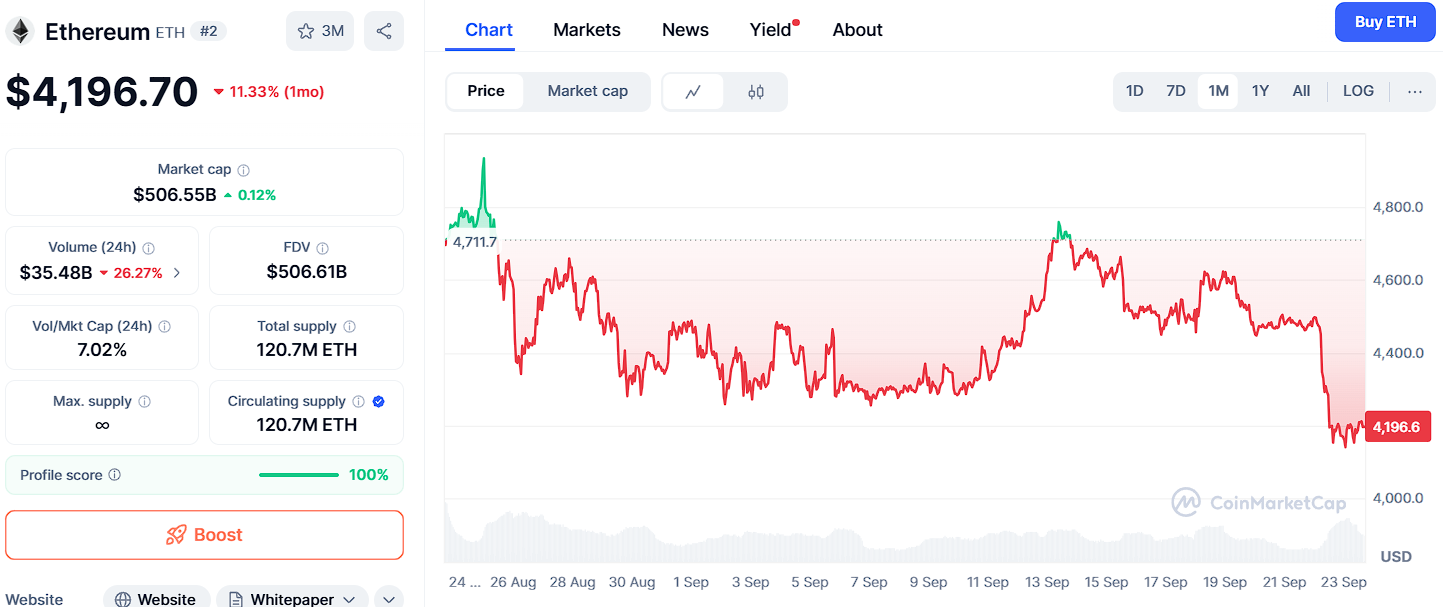Viewport: 1443px width, 607px height.
Task: Expand the additional website links chevron
Action: [x=389, y=599]
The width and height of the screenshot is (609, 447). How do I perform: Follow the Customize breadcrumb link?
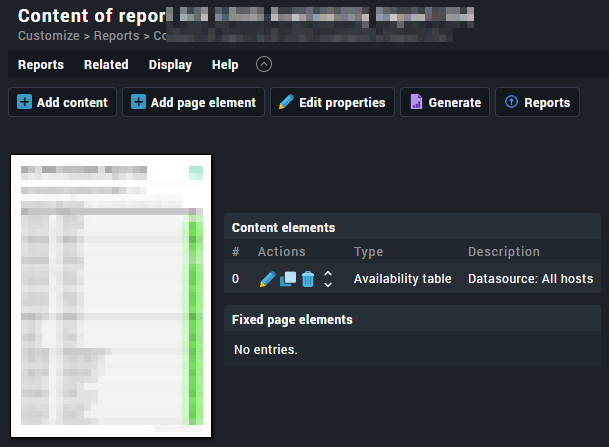pyautogui.click(x=46, y=36)
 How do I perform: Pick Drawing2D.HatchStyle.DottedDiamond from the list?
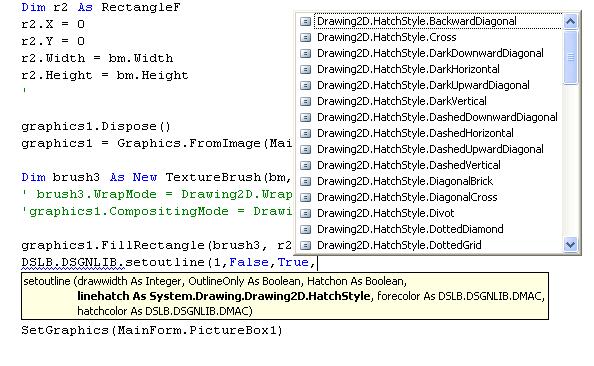410,229
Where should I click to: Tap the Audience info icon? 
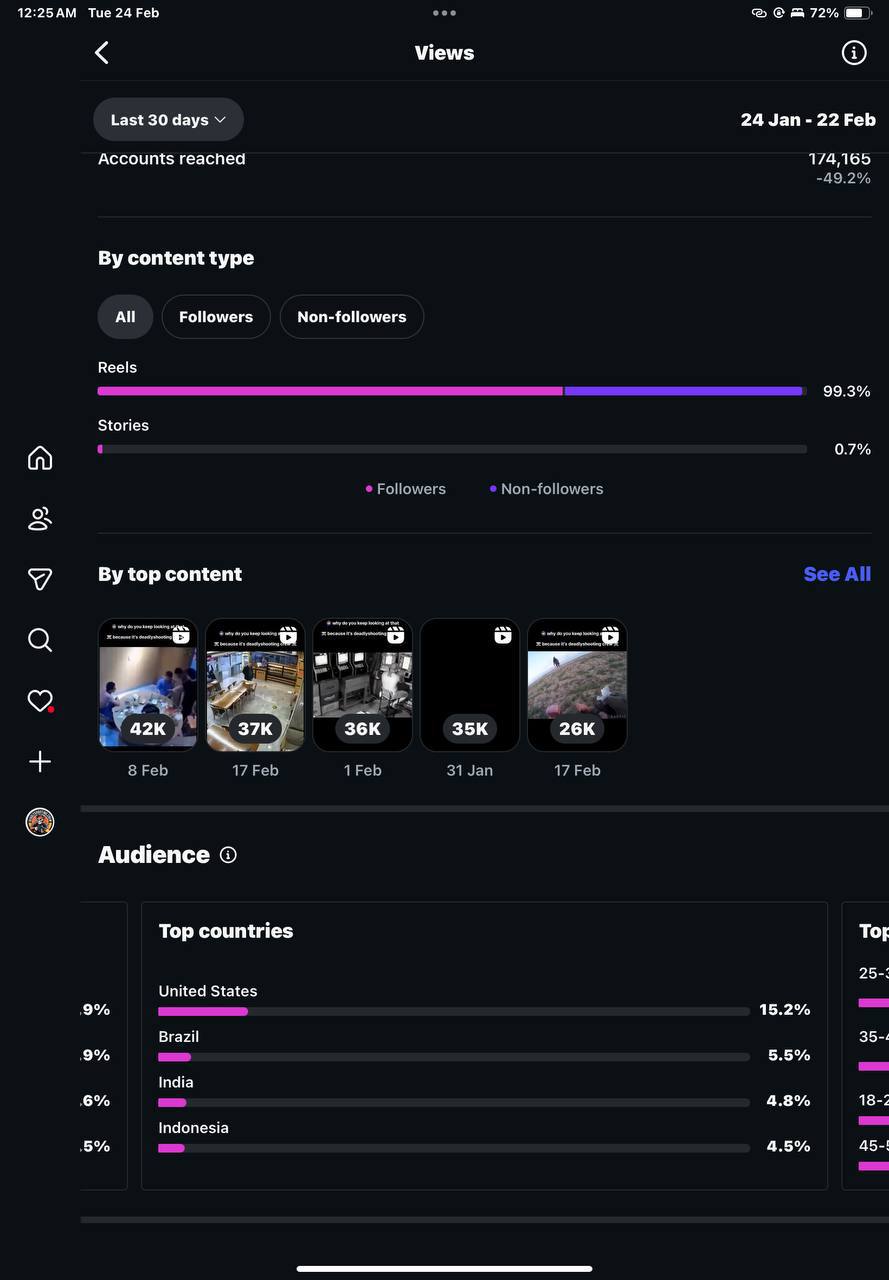228,855
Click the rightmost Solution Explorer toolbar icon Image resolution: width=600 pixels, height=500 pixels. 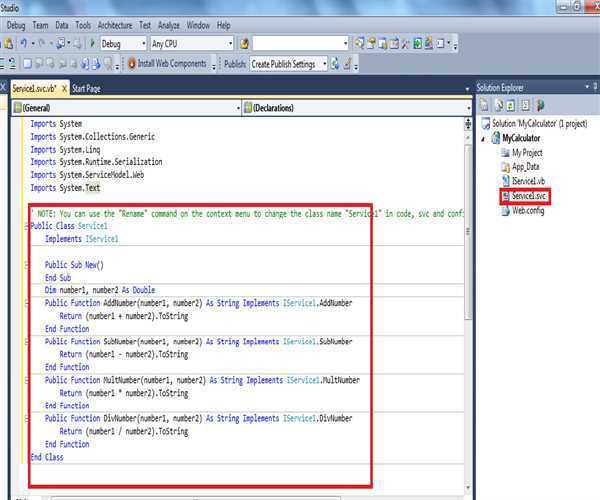[x=540, y=105]
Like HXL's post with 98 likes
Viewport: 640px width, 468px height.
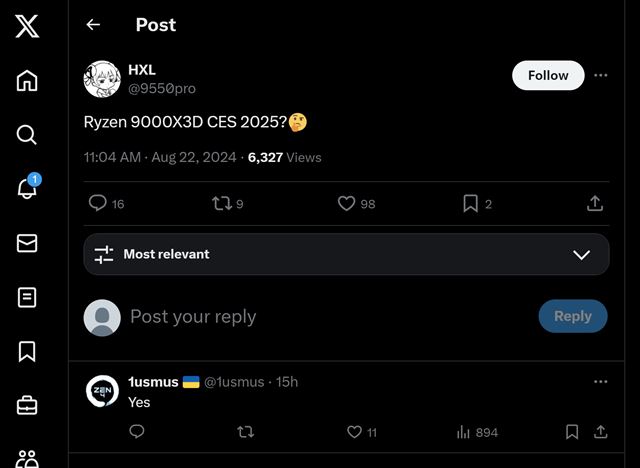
···
*Instructions to follow*:
Leaving the pictures aside, write out only the lines from the one containing "Like HXL's post with 98 likes" through the end of the material, exactly as they stand.

*Answer box*:
Like HXL's post with 98 likes
Viewport: 640px width, 468px height.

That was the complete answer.